=== DATASET ===

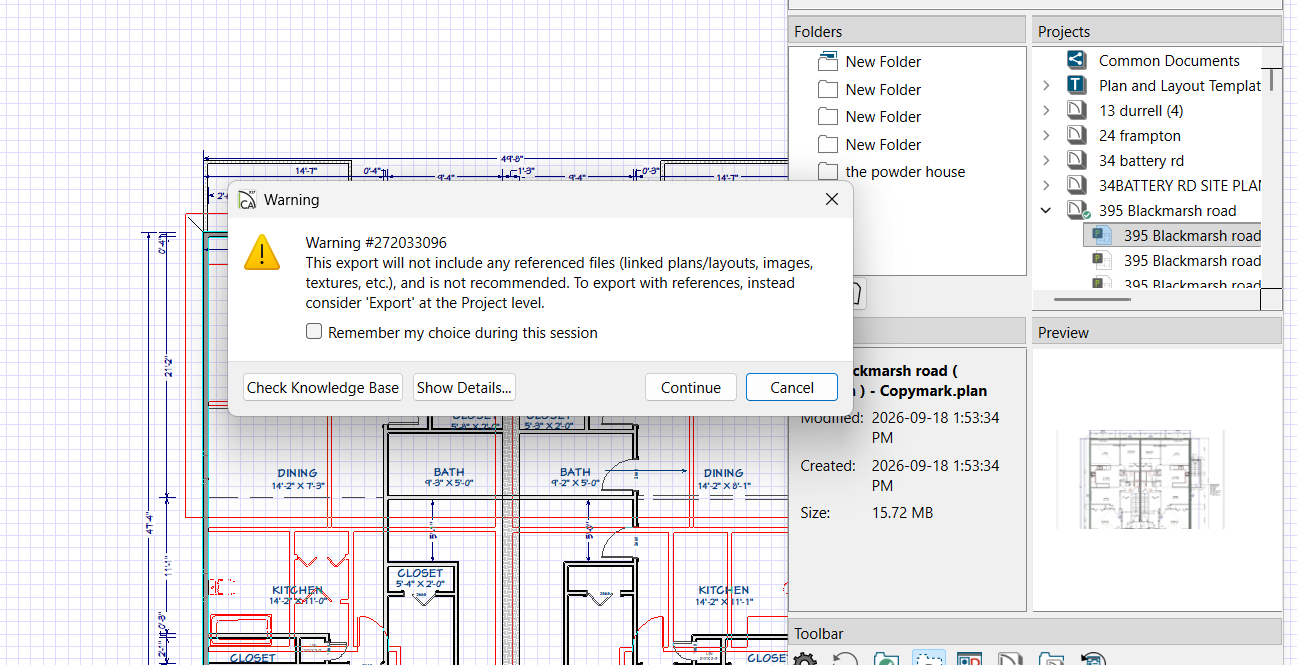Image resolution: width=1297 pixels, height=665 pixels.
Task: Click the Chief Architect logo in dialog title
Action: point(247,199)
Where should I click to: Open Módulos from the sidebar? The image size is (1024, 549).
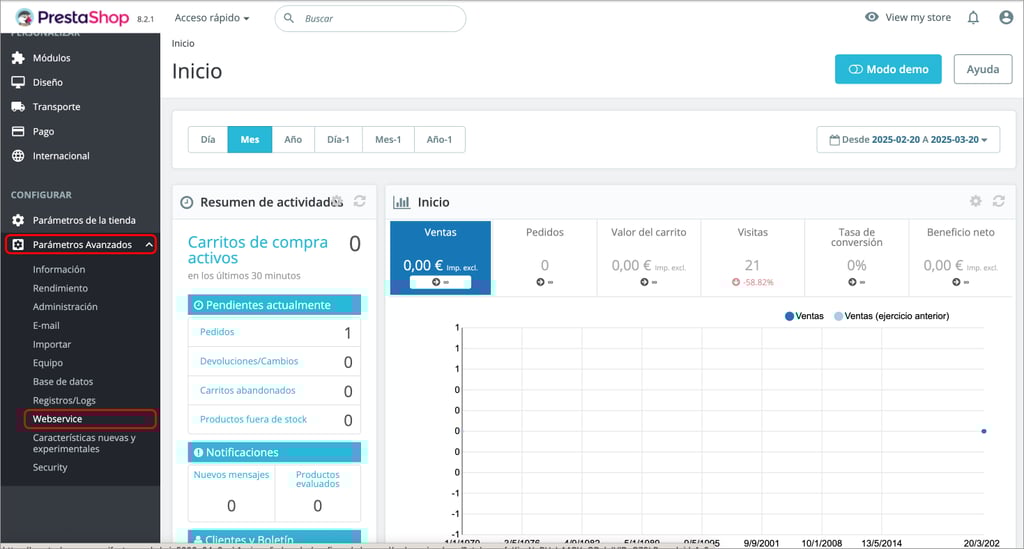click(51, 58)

===

## [OBJECTIVE]
Render each line of the records above as a row of a Markdown table with the columns "Row" and "Line," numbering the rows and skipping blank lines. Omit the pictures from your table.

## [FINAL ANSWER]
| Row | Line |
|---|---|
| 1 | Image resolution: width=1297 pixels, height=665 pixels. |
| 2 | Task: Click the Chief Architect logo in dialog title |
| 3 | Action: point(247,199) |
| 4 | Where should I click to: Open Módulos from the sidebar? The image size is (1024, 549). |
| 5 | click(51, 58) |